▶ The problem:
According to the biography below, in what year did Richard Finn join the Order of Preachers?

▶ Passage:
-- START --

Richard Damian Finn, O.P. (born 27 March 1963) is presently Director of the Las Casas Institute for Social Justice, at Blackfriars, Oxford, and a member of the Theology Faculty and the Classics Faculty at the University of Oxford. He has previously served as Regent of Blackfriars, as well as Novice Master for the English Province of the Order of Preachers.

Richard Finn was educated at St Catharine's College, Cambridge (BA English, MA). He joined the Order of Preachers in 1985 and was ordained a Priest in the Roman Catholic Church in 1990.

He read Classical Moderations and Literae Humaniores at Corpus Christi College, Oxford, where he was awarded the Haigh Prize. After a period as Chaplain to the University of Leicester he became Assistant Chaplain at Fisher House, Cambridge. He completed a MPhil at Jesus College, Cambridge. Returning to Corpus, he studied for a DPhil, producing a thesis entitled The Christian promotion and practice of almsgiving in the later Roman Empire: (313-450), which was supervised by Averil Cameron and Peter Garnsey. It formed the basis of his book Almsgiving in the later Roman Empire: Christian promotion and practice (313-450) (Oxford; New York: Oxford University Press, 2006).

-- END --

▶ Data section:
-- START --

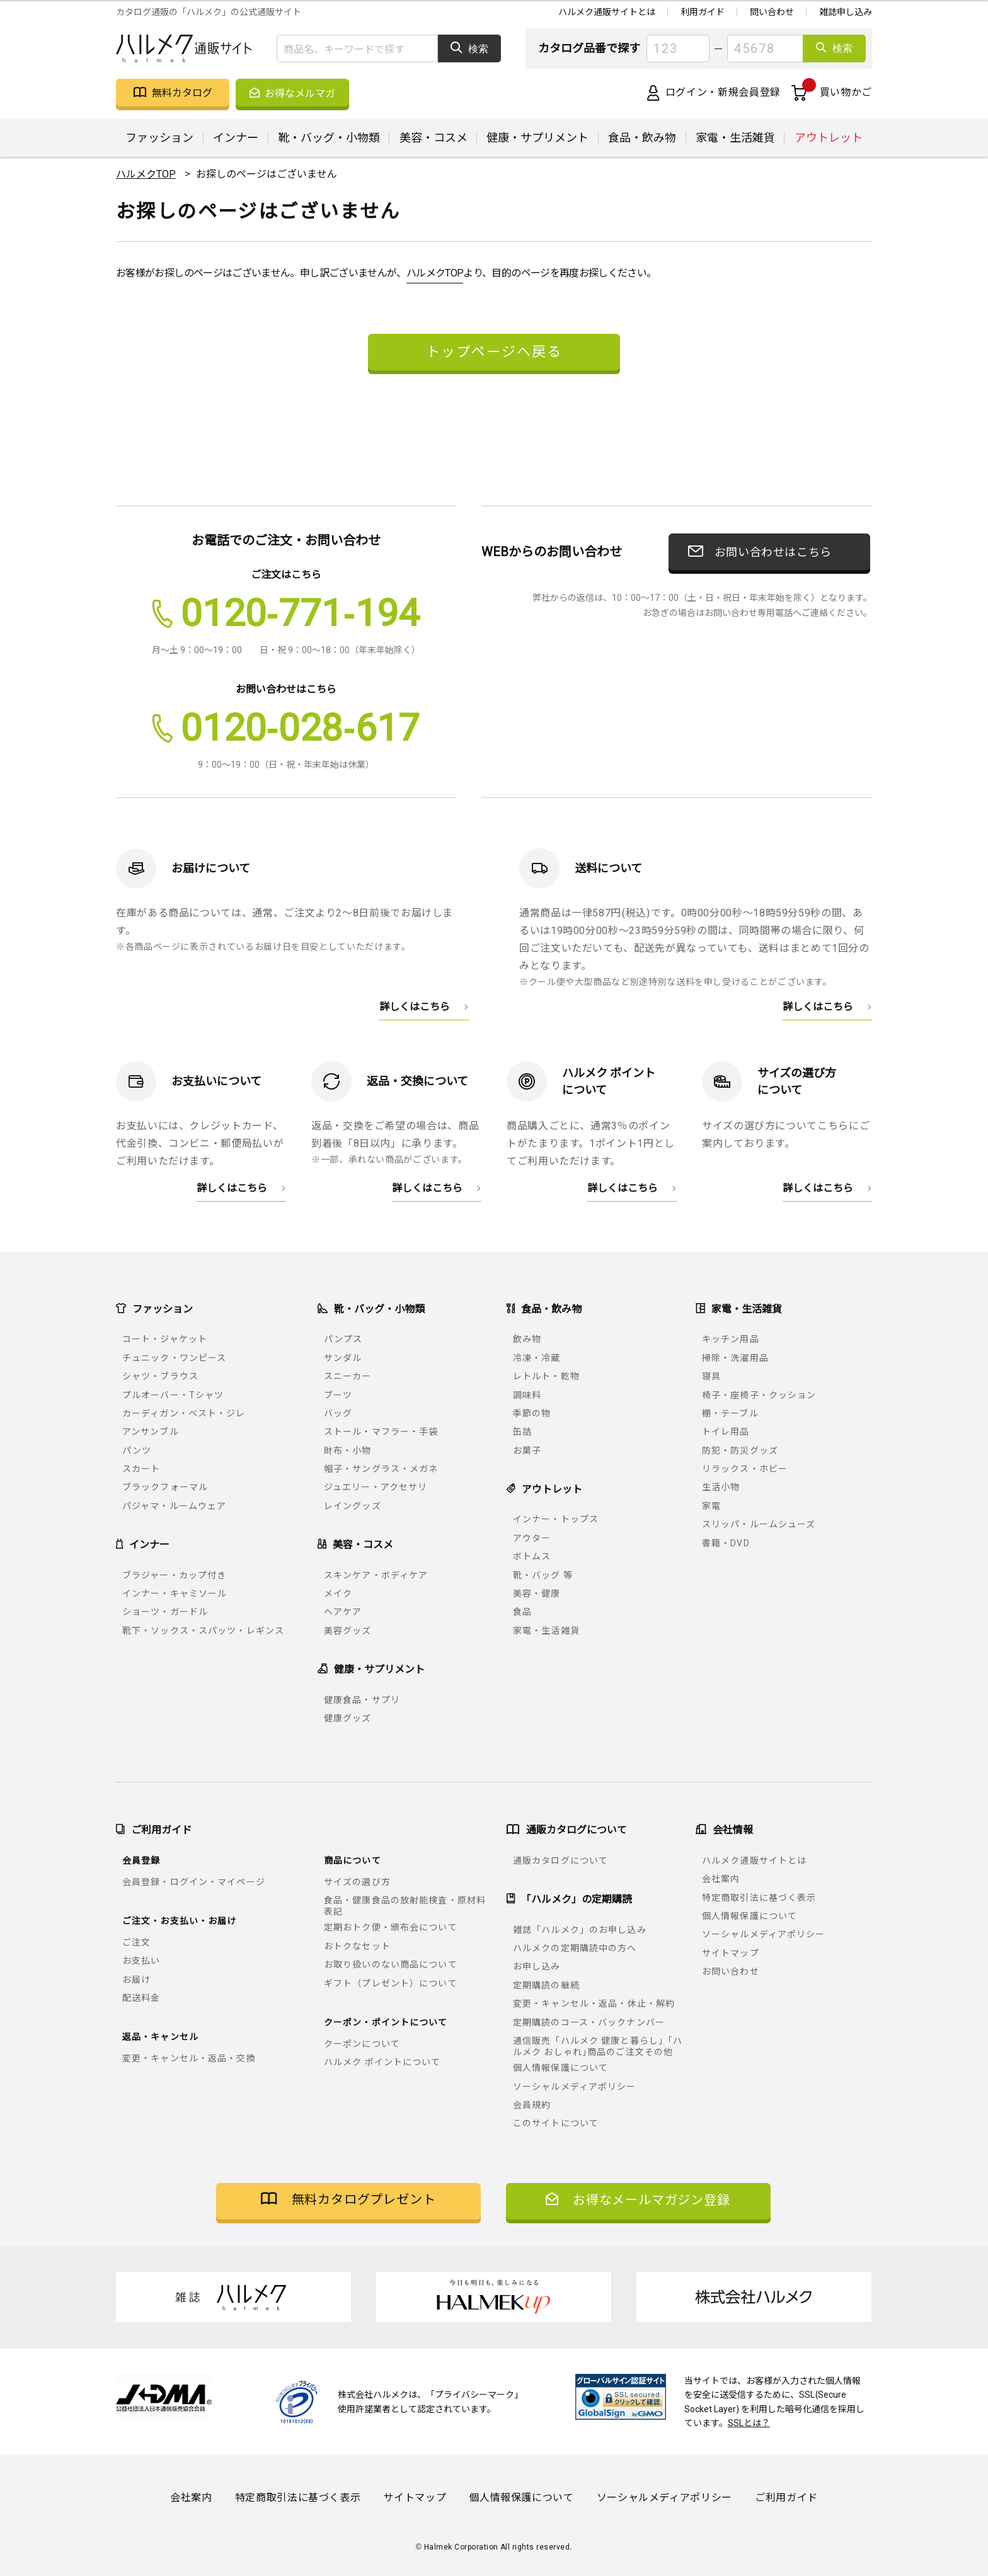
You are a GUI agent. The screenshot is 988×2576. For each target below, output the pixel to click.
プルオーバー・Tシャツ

-- END --

▶ Response to this exercise:
1985